The vector store (currently in preview) enables customers to get more accurate and relevant results from large language models (LLMs) in generative AI. Using the HeatWave vector store, a company can have its data provide context to questions posed to an LLM. If you are a large company that can invest hundreds of thousands of dollars in developing your own private LLM, this may seem like a redundant feature. However, if you don’t have all that budget at your fingertips, or you simply want to do things more cost-effectively, the vector store in HeatWave is a pretty incredible feature. By the way, this capability is provided at no additional cost—it’s built into HeatWave along with analytics, machine learning, automated management and lakehouse capabilities.
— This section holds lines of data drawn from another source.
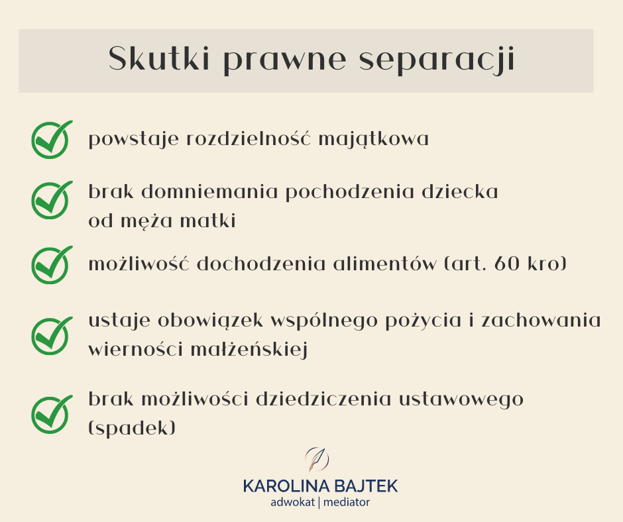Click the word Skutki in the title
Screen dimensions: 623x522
[x=159, y=59]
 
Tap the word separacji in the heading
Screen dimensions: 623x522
[x=437, y=60]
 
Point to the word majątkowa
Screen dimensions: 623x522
[x=374, y=140]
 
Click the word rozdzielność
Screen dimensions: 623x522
[x=248, y=138]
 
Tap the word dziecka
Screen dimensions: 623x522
[x=460, y=191]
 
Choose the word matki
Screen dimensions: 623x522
[x=208, y=221]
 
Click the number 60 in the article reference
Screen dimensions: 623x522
[x=507, y=264]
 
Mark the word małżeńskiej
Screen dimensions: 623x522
[x=249, y=350]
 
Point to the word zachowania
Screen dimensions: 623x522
[x=541, y=321]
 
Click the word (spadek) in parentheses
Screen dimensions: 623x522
[x=132, y=428]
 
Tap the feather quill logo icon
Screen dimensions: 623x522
[x=317, y=459]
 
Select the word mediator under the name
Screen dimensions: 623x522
[x=347, y=503]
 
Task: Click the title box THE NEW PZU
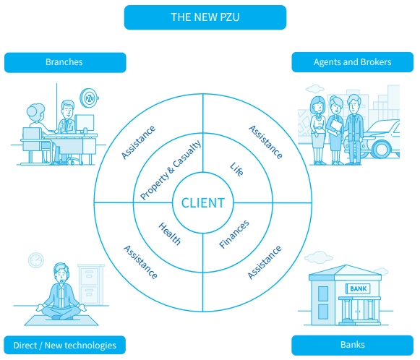(x=205, y=17)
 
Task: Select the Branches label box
(x=65, y=62)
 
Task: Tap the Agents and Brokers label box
(x=353, y=62)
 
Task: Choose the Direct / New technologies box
(x=64, y=345)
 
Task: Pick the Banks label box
(x=353, y=345)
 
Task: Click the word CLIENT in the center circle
(x=203, y=202)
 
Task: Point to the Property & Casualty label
(x=171, y=170)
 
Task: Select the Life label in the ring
(x=237, y=169)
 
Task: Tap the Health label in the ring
(x=170, y=233)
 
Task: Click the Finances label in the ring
(x=234, y=234)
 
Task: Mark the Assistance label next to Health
(x=140, y=262)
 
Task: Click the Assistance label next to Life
(x=265, y=142)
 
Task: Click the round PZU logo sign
(x=89, y=98)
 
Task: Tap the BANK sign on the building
(x=358, y=288)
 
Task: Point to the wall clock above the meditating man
(x=36, y=260)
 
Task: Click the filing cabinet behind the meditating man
(x=90, y=285)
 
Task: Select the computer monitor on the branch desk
(x=85, y=124)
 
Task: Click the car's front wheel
(x=382, y=149)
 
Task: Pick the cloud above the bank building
(x=319, y=257)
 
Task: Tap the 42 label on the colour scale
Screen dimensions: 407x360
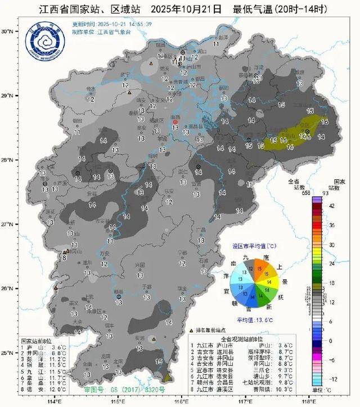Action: (x=331, y=206)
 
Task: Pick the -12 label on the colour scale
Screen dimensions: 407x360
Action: (x=332, y=379)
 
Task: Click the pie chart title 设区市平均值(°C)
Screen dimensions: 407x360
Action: (x=255, y=246)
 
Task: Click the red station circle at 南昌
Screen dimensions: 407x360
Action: (x=174, y=121)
Another new capability of HeatWave relates to its Autopilot functionality. Autopilot helps manage a MySQL environment through automation. A lot of the time-consuming tasks DBAs must do to make sure their database environments run efficiently? Autopilot takes those tasks off their plates by performing them with the help of machine learning.

With the latest update, Autopilot now also helps database professionals by suggesting secondary indexes that should be created or dropped, with an explanation as to why and estimation of the impact of the add or drop on performance and storage.

These features should resonate with DBAs and other database professionals. Autopilot indexing is an example of the MySQL team’s real-world goodness, automating some of the more tedious and time-consuming tasks that prevent database professionals from focusing on higher-value projects.

In addition to these updates, the MySQL team has improved the performance of JSON document queries. This capability makes HeatWave’s JSON support far more performant for users, showing up to a 144x increase in performance for large joins. While I have yet to perform queries on JSON documents in HeatWave, the performance numbers touted by the MySQL team make this tool considerably more usable to companies of all sizes.

Closing thoughts

I’ve previously written about the “new” Oracle and how this company is so vastly different from the company I interacted with when I was buying Oracle 8 and writing in SQL*Plus and PL/SQL. While the company still realizes a healthy revenue stream from its traditional database business, the cloud is its new frontier.

I don’t expect things to slow down for Oracle. The company has kept up this frenetic pace for some time, churning out new products and services on what seems like a weekly basis. MySQL HeatWave is a prime example of Oracle’s innovation flywheel and has already seen strong adoption. I suspect its new capabilities will only drive greater adoption.

On the Oracle Database@Azure front, I expect a fast ramp for this service. The joint offering delivers capability that nearly every enterprise can benefit from, with a value that is so easy to quantify. I’ll be sure to report on developments on this front as the company reports its momentum in the market.